As I have written before, I like the Classics thought game of trading some extant piece of literature for something we have allegedly lost (of roughly the same length, importance, or genre). Playing this game well, of course, requires knowing what is lost. Sometimes, I read Diogenes Laertius just for the names of the lost works. There is an elegant beauty in them. I suppose the work mentioned in this passage would probably be boring, but I would still read it.
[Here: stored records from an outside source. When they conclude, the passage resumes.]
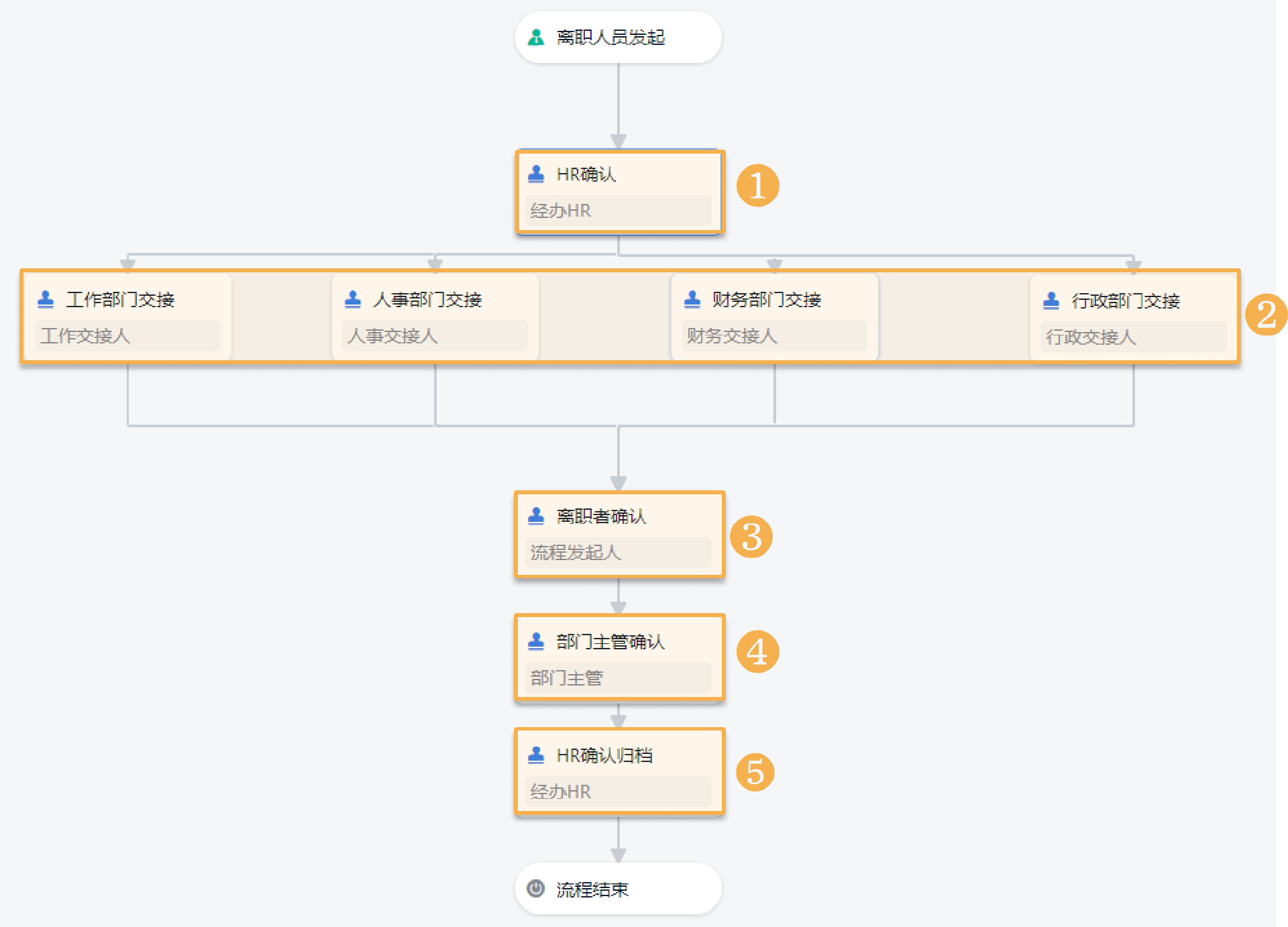The image size is (1288, 927).
Task: Click the person icon of 财务部门交接
Action: [x=692, y=299]
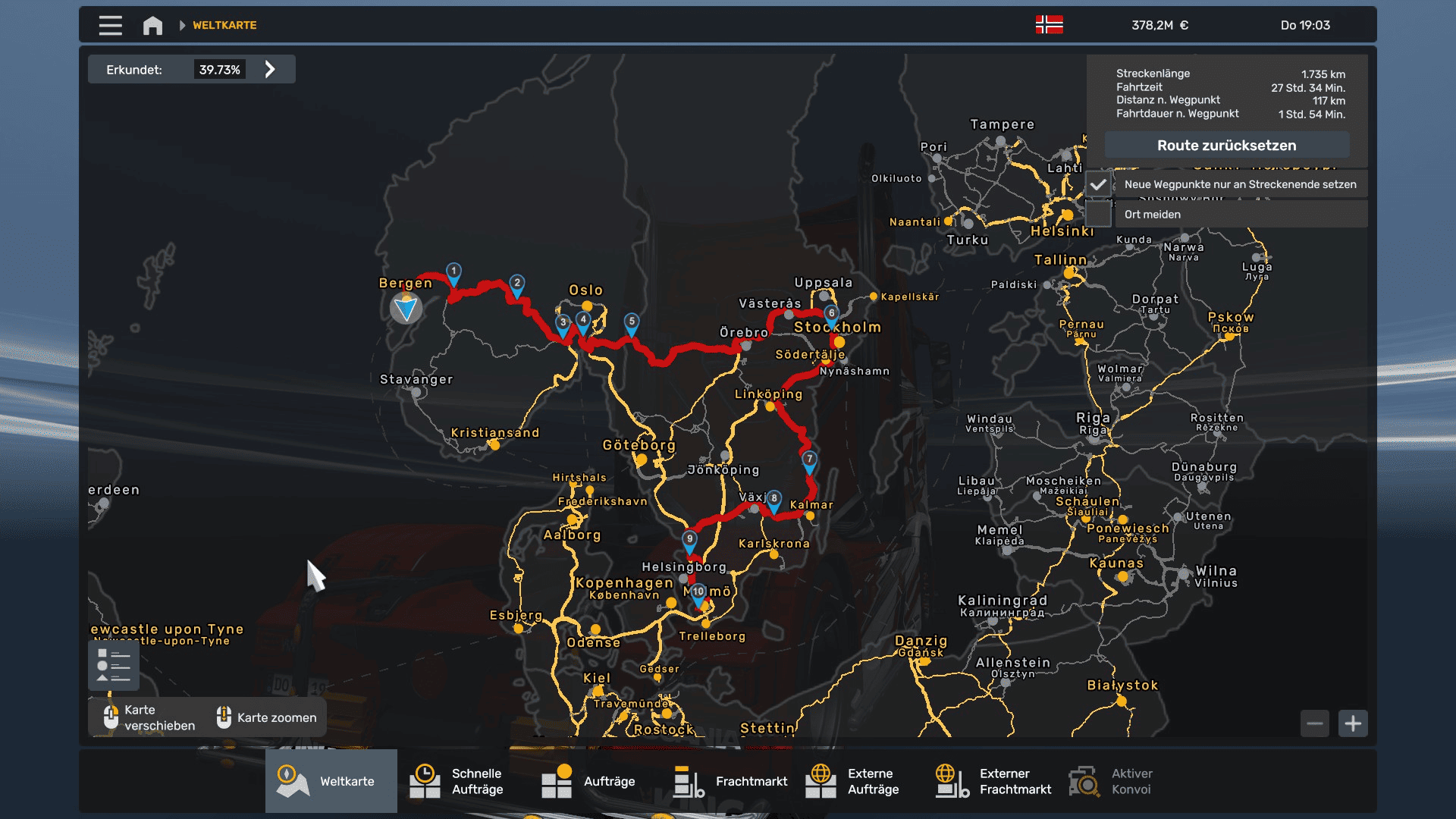The image size is (1456, 819).
Task: Expand explored percentage details arrow
Action: coord(270,70)
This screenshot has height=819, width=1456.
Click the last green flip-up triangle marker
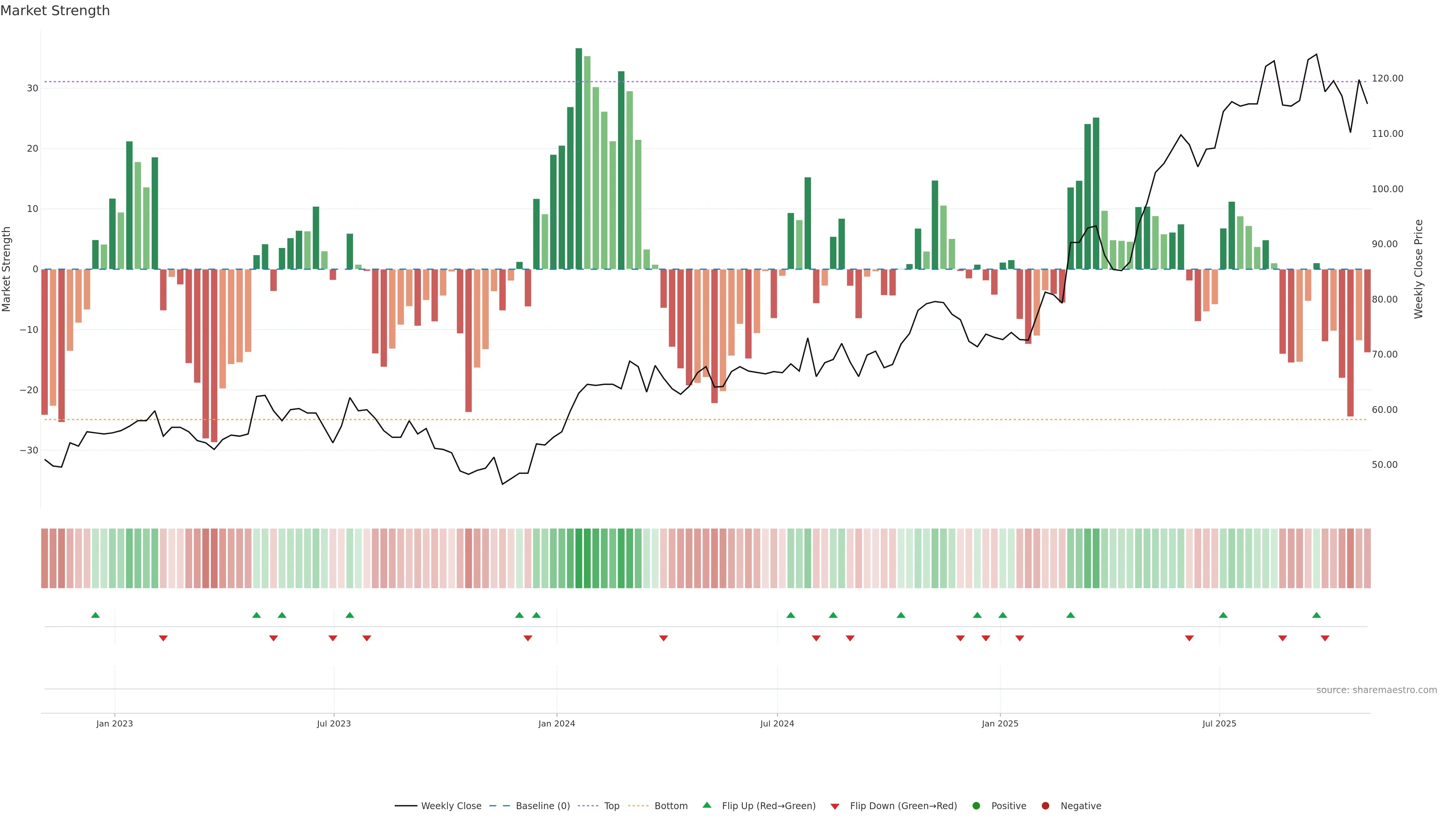[1316, 615]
Vita Philosophorum: Thales 1.38
“There were other people named Thales, as Demetrius the Magnesian writes in his On People with the Same Name, five of them: the orator from Kallatia, who had a difficult style; a painter from Sikyon who was quite talented. The third was really old, from around the time of Hesiod and Homer. Duris mentions the fourth in his On Painting. The fifth was more recent and not well known, but he is mentioned by Dionysus in his Criticisms.”
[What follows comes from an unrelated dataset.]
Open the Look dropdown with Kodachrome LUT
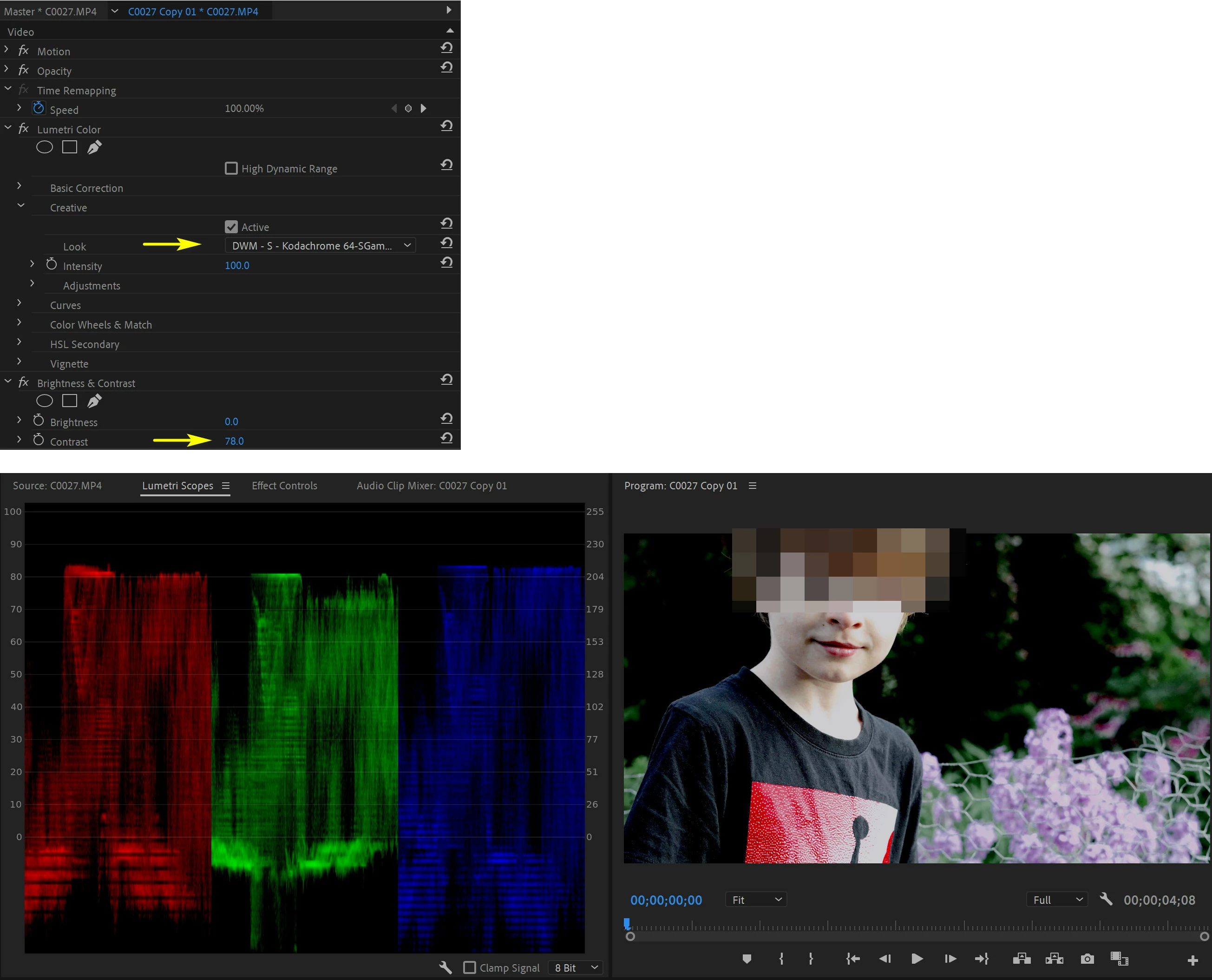 pyautogui.click(x=320, y=245)
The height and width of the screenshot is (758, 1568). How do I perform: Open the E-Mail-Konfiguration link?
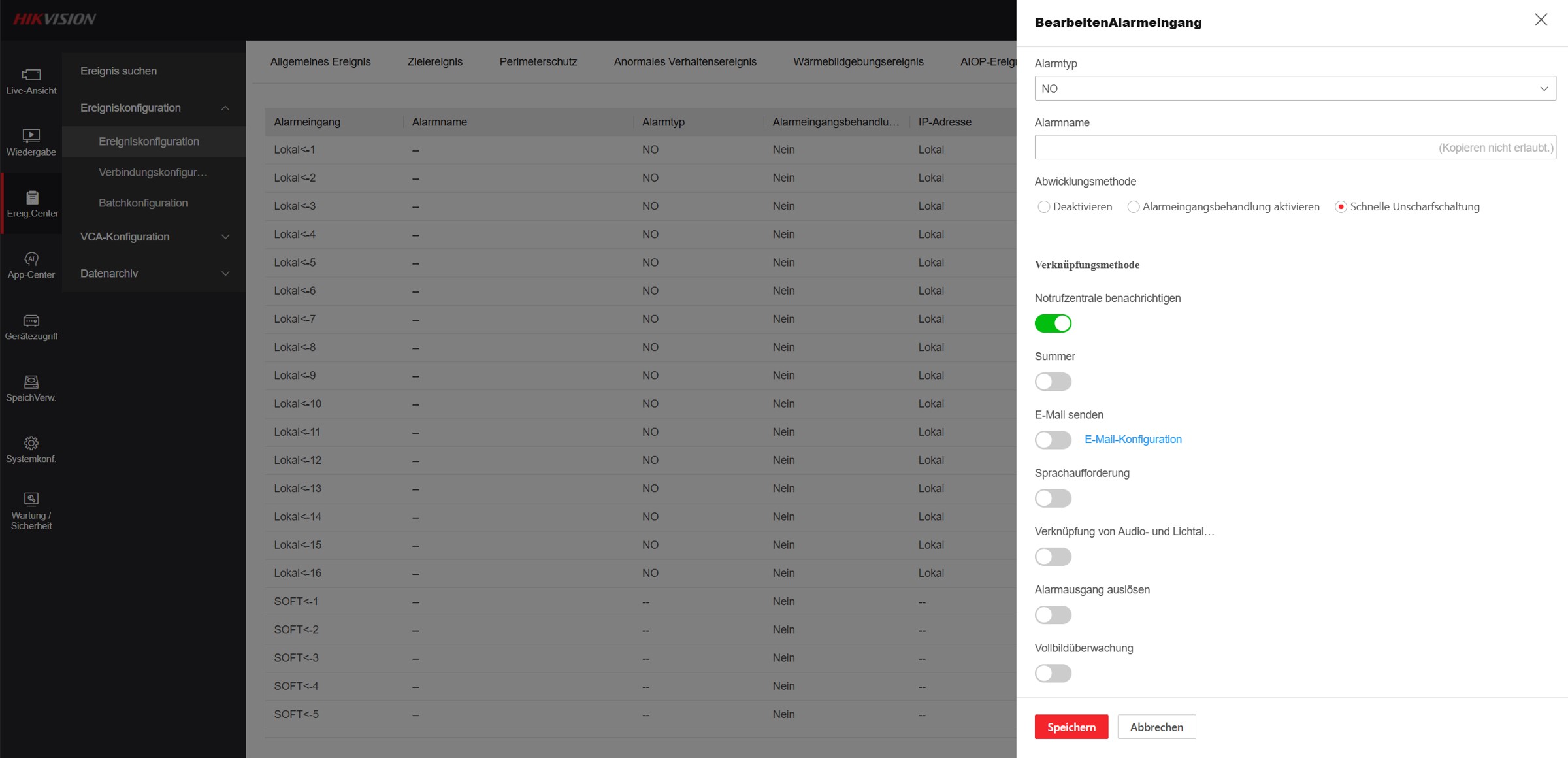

Γεγόνασι δὲ καὶ ἄλλοι Θαλαῖ, καθά φησι Δημήτριος ὁ Μάγνης ἐν τοῖς Ὁμωνύμοις, πέντε· ῥήτωρ Καλλατιανός, κακόζηλος·ζωγράφος Σικυώνιος, μεγαλοφυής·τρίτος ἀρχαῖος πάνυ, κατὰ Ἡσίοδον καὶ Ὅμηρον καὶ Λυκοῦργον· τέταρτος οὗ μέμνηται Δοῦρις ἐν τῷ Περὶζωγραφίας· πέμπτος νεώτερος, ἄδοξος, οὗ μνημονεύει Διονύσιος ἐν Κριτικοῖς.